> _Work instructions_
Repeat the lines from the one containing "This screenshot has" through the last line of the data, exactly, pictures omitted.

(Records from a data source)
····················

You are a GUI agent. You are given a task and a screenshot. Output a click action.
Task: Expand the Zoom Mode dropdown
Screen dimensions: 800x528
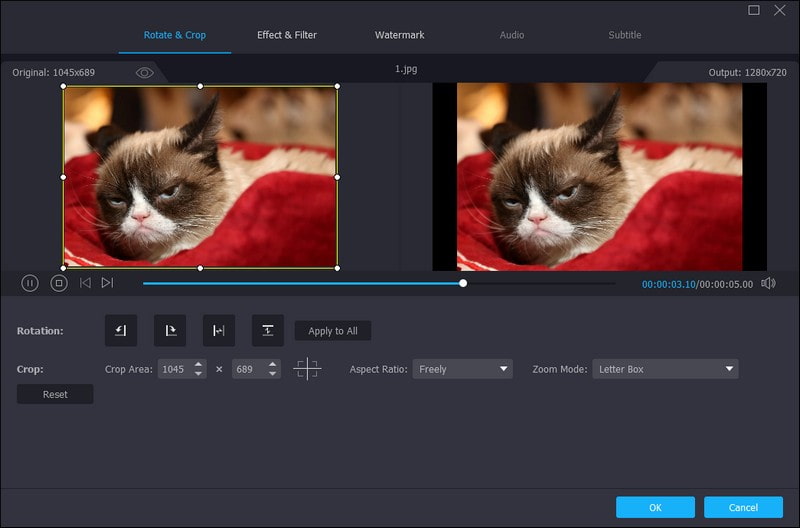click(665, 369)
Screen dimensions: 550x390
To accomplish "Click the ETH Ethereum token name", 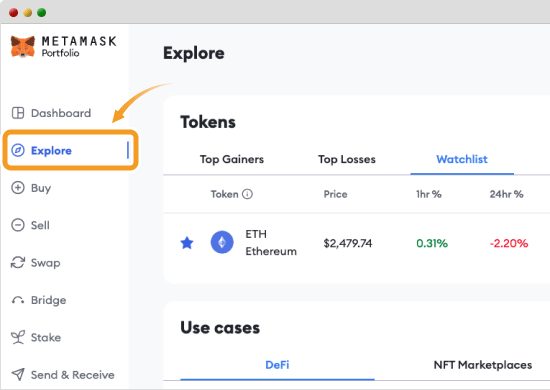I will (x=271, y=243).
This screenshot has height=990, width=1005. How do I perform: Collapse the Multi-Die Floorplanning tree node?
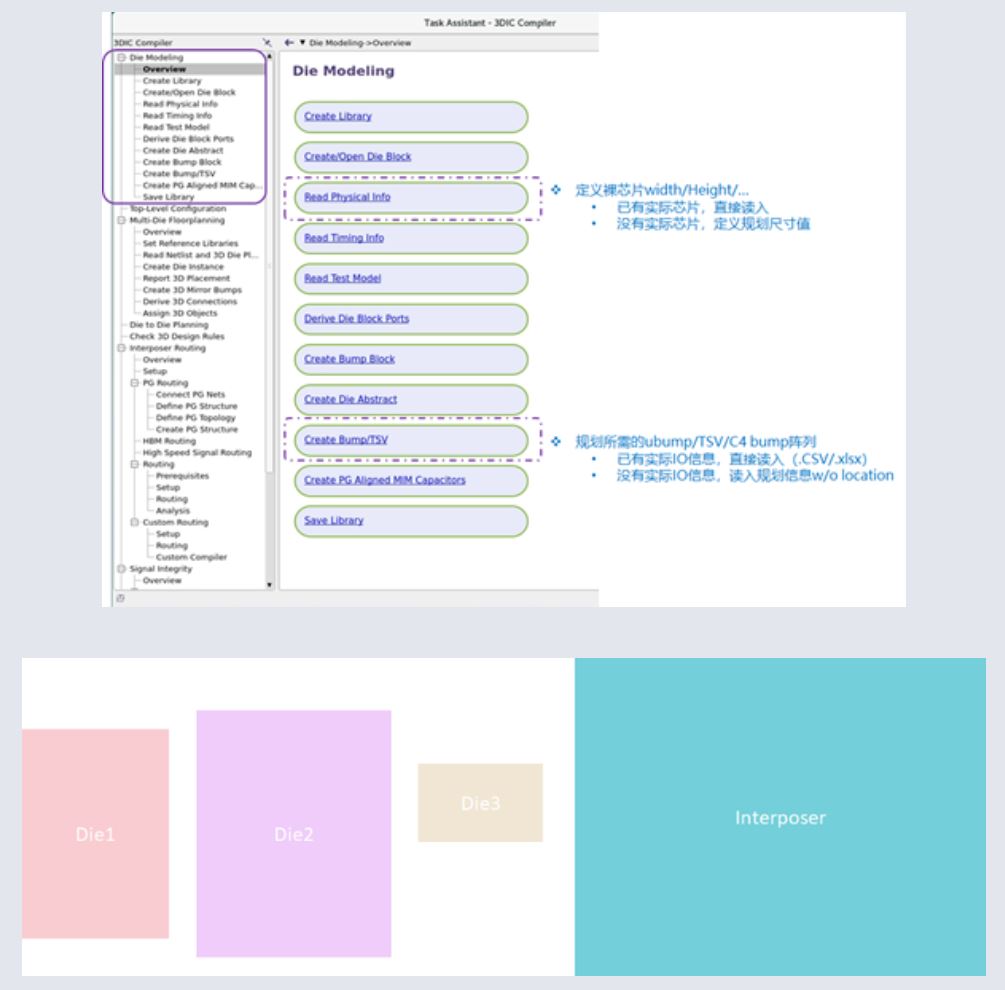(x=122, y=220)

····················

> _Output below_
This screenshot has height=990, width=1005. How do I perform: Collapse the Multi-Die Floorplanning tree node?
(x=122, y=220)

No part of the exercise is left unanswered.